Kemenangan ini tak hanya menjadi pencapaian fenomenal bagi Alwi Farhan yang berhasil menumbangkan pemain peringkat teratas dunia untuk pertama kalinya, tetapi juga memicu gelombang kekhawatiran di kalangan pengamat bulu tangkis China. Media olahraga ternama China, Sina Sport, secara lugas menilai kekalahan Shi Yu Qi sebagai “sinyal serius” yang mengindikasikan melemahnya sektor tunggal putra China. Mereka menyoroti bahwa Shi Yu Qi, yang sebelumnya berjuang melawan sakit selama Thomas Cup dan bahkan mundur dari Malaysia Masters, “belum berada dalam kondisi fisik terbaik.” Laporan tersebut menambahkan, “Staminanya terlihat terkuras dan jumlah kesalahan meningkat pada gim penentuan,” yang menunjukkan dampak nyata dari kondisi fisiknya saat itu.

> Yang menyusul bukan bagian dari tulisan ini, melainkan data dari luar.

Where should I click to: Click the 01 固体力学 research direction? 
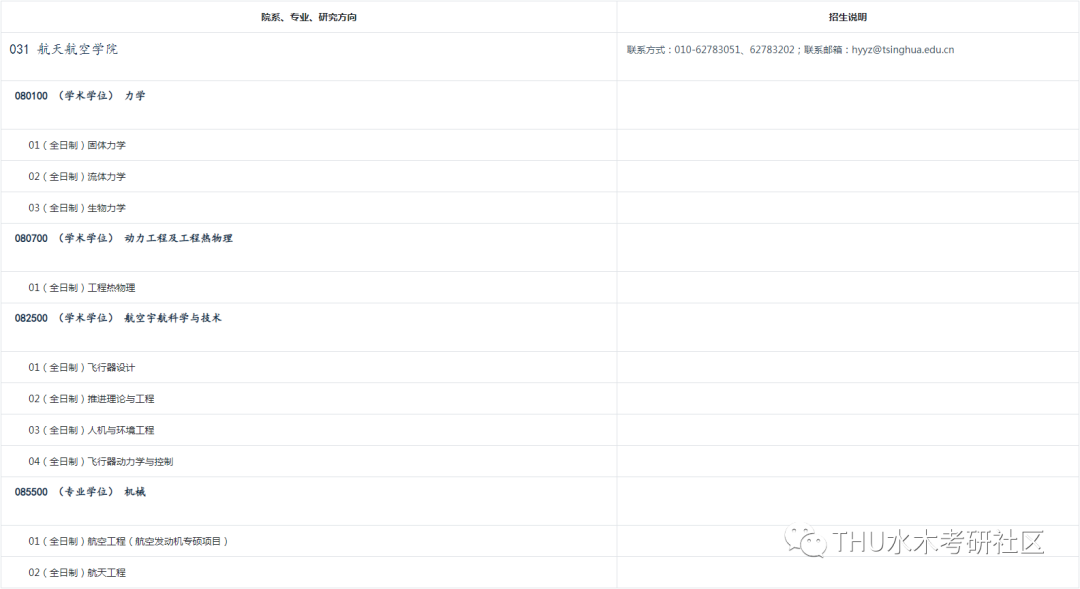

Di tengah kekhawatiran atas kondisi wakilnya, Sina Sport tak pelak turut melontarkan pujian terhadap performa Alwi Farhan. Mereka mengakui bahwa “Farhan memperlihatkan daya serang yang kuat serta ketenangan melalui drive cepat, permainan net agresif, dan smes keras.” Media tersebut bahkan menyebut kemenangan ini tidak hanya menandai debut gemilang Alwi Farhan atas pemain nomor satu dunia, tetapi juga “kebangkitan generasi baru tunggal putra Indonesia” yang patut diperhitungkan di kancah bulu tangkis dunia.
Menanggapi kekalahannya, Shi Yu Qi sendiri menunjukkan sikap tenang tanpa reaksi berlebihan. Ia secara terbuka mengakui bahwa kondisinya belum pulih seutuhnya setelah terserang gastroenteritis atau flu perut saat membela China di Thomas Cup 2026 awal Mei lalu. Kepada media Singapura, Lianhe Zaobao, Shi Yu Qi mengungkapkan, “Saya sudah memberikan segalanya. Dalam dua pertandingan yang saya jalani di Singapore Open, saya tidak memiliki permainan menyerang ataupun smes.” Ia melanjutkan, “Karena saya tidak bisa menyerang, saya rasa cukup mengesankan bahwa saya masih bisa bermain seperti ini,” ujarnya jujur, menggambarkan keterbatasan fisiknya yang signifikan. Ia bahkan memperkirakan kondisi fisiknya hanya sekitar 50 persen saat berlaga di Singapore Open 2026.
Kekalahan Shi Yu Qi ini lantas menjadi bagian dari gambaran yang lebih besar mengenai kondisi tunggal putra China di Singapore Open 2026 yang memang sangat memprihatinkan. Turnamen BWF World Tour Super 750 ini menjadi saksi bisu kegagalan seluruh wakil tunggal putra China untuk melangkah ke babak perempat final. Sebelumnya, Lu Guang Zu dan Li Shi Feng telah lebih dulu kandas di babak 32 besar. Menyusul mereka, selain Shi Yu Qi, Weng Hong Yang juga harus tersingkir di babak 16 besar. Situasi ini, di mana tidak ada satu pun tunggal putra China yang lolos ke perempat final, menjadi ironi mengingat Li Shi Feng baru saja meraih gelar juara Malaysia Masters 2026 pada pekan sebelumnya. Hal ini semakin memperkuat pandangan media China mengenai adanya penurunan performa yang serius di sektor tunggal putra mereka.